Entregou 58 mil euros a burlões e depois teve de contrair empréstimo

Entregou 58 mil euros a burlões e depois teve de contrair empréstimo

"Fiquei com 100 euros na mão", afirmou a testemunha José Barros, esta quinta-feira, no Tribunal de Guimarães, ao contar como ficou após emprestar 58 250 euros a Joaquim Ribeiro e ao filho, o militar da GNR Sérgio Ribeiro. Estes dois e as respetivas esposas, uma delas auditora de justiça, estão a ser julgados por burla qualificada e branqueamento de capitais.

José Barros contou ter emprestado dinheiro aos arguidos em várias tranches.
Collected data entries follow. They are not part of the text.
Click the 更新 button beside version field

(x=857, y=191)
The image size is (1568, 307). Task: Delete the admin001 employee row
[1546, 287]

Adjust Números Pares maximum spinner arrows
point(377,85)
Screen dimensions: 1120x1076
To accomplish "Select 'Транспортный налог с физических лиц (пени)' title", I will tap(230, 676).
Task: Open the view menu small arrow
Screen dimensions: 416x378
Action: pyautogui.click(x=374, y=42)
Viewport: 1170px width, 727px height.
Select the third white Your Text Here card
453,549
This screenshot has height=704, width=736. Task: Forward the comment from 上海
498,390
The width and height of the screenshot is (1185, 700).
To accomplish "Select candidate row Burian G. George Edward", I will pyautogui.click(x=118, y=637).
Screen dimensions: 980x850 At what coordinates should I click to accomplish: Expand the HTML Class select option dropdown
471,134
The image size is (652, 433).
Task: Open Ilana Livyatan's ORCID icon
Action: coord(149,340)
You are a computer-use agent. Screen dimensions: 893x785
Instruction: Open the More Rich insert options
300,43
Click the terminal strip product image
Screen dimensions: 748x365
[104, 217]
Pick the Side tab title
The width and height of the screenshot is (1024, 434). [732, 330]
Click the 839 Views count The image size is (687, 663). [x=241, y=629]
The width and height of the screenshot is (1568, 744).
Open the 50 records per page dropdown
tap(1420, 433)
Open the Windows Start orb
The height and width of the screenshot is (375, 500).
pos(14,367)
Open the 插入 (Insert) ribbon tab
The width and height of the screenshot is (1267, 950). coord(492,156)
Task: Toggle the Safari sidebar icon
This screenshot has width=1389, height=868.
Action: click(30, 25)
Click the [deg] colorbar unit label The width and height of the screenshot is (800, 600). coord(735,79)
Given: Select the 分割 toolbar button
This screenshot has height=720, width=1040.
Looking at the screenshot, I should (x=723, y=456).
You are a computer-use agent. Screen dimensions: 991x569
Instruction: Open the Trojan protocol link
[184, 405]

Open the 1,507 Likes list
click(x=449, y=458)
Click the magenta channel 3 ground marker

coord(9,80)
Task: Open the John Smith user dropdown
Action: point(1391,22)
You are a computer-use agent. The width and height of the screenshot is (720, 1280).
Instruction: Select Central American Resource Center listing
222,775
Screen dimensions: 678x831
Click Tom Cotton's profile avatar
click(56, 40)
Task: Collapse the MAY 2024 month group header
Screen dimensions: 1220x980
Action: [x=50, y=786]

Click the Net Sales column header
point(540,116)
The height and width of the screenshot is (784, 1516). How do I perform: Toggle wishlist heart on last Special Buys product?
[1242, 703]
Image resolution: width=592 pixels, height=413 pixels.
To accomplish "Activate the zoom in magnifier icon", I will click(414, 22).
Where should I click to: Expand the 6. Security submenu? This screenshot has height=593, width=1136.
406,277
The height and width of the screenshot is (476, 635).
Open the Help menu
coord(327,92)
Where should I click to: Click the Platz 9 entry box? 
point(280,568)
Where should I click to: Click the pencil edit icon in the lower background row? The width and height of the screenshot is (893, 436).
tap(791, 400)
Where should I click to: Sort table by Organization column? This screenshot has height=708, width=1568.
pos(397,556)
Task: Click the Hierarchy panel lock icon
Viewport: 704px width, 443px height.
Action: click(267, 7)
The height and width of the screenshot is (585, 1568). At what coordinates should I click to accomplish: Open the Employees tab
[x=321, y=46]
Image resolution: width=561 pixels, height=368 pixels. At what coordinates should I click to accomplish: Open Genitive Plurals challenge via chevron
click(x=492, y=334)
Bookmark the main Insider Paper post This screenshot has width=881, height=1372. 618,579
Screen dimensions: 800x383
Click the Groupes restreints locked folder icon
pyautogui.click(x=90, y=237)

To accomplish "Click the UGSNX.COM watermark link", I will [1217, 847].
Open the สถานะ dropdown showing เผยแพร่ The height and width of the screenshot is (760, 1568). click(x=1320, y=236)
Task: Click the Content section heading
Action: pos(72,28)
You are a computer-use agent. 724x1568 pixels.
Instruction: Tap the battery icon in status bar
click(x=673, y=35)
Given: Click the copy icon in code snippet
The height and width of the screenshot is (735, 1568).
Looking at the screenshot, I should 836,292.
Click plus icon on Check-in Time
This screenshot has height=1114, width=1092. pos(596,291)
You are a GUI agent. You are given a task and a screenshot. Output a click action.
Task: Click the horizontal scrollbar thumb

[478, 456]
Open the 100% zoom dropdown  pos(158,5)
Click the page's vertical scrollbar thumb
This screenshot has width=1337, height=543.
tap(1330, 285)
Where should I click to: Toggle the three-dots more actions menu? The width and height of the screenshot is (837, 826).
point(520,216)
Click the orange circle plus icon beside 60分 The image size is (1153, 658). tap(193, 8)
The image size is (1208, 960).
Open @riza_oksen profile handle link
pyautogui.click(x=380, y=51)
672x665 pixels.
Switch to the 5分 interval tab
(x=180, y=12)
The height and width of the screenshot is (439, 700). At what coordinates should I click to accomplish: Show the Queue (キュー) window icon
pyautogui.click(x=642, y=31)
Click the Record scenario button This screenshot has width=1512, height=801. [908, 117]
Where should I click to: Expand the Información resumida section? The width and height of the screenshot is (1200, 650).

Da primeira vez, Joaquim Ribeiro alegou que era para o filho não ir preso. Mais tarde, o militar e o pai disseram que lhes serviria para desbloquear 289 mil euros que teriam no banco.

"Não pagaram nada", lamentou José Barros, explicando que teve mesmo de fazer um crédito e pedir 10 mil euros emprestados para pagar a sua casa. Mas a sua família foi afetada não só a nível económico, como também psicológico, tendo recorrido a tratamento, disse.

Segundo a acusação, os quatro arguidos conseguiram, entre 2016 e 2019, empréstimos de cerca de 400 mil euros, que gastaram em carros topo de gama, restaurantes, viagens e roupas.